The Poaceae perennial weed Leersia japonica (Honda) Makino ex Honda, which grows in paddy field margins like entireleaf morning glory, had >220 cm-long stems and invaded fields from the field margins by the stems [29]. Similarly, knotgrass (Paspalum distichum L. var. distichum) with >230 cm long stems could enter fields from the field margins [30]. Compared with these species, the degree of invasion of the fields by entireleaf morning glory was minor because the upward elongation of the vines by entanglement with crops was prioritized over their lateral elongation. These findings indicate that the extent of invasion by the entireleaf morning glory vines between the field margins and the fields was small, and two populations at these places were relatively independent. In this study, field margin management practices, especially herbicide (glyphosate potassium salt solution) applications, had a high weed control rate (75–100%; Figure 1). The management practices were carried out at least twice a year. It has been reported that weed invasion of fields from the field margins is suppressed under appropriate field margin management practices [17]. In this study, individuals that emerged in the field margins from early August to mid-September, when the interval between field margin management practices was one month or more, invaded the fields with 13 vines m−1. The number was the largest of vines of all cohorts in a year. If no field margin management practices were carried out, more vines might have invaded fields from the field margins, and the total invasion between the field margins and the fields increased.

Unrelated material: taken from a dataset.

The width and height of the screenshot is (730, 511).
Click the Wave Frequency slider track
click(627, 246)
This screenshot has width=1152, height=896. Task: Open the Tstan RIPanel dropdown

3.2. Flowering and Fruiting Phenology of Entireleaf Morning Glory in Field Margins

In the field margins, entireleaf morning glory emerged from April to November (Figure 2a,c,e,g), regardless of the type of crop in the field. The annual cumulative number of seedlings varied widely depending on the field margin and year. In RBS-1 and -2, the maximum cumulative number of seedlings was 410 plants m−2 in 2016 and 440 plants m−2 in 2017, and in BSR-1 and -2, it was 810 plants m−2 in 2016 and 25 plants m−2 in 2017. More newly emerged seedlings were observed after field margin management practices than before the practices (paired t-test; p < 0.01; data not shown) owing to environmental changes, such as light or temperature, under less weed coverage conditions on field margins.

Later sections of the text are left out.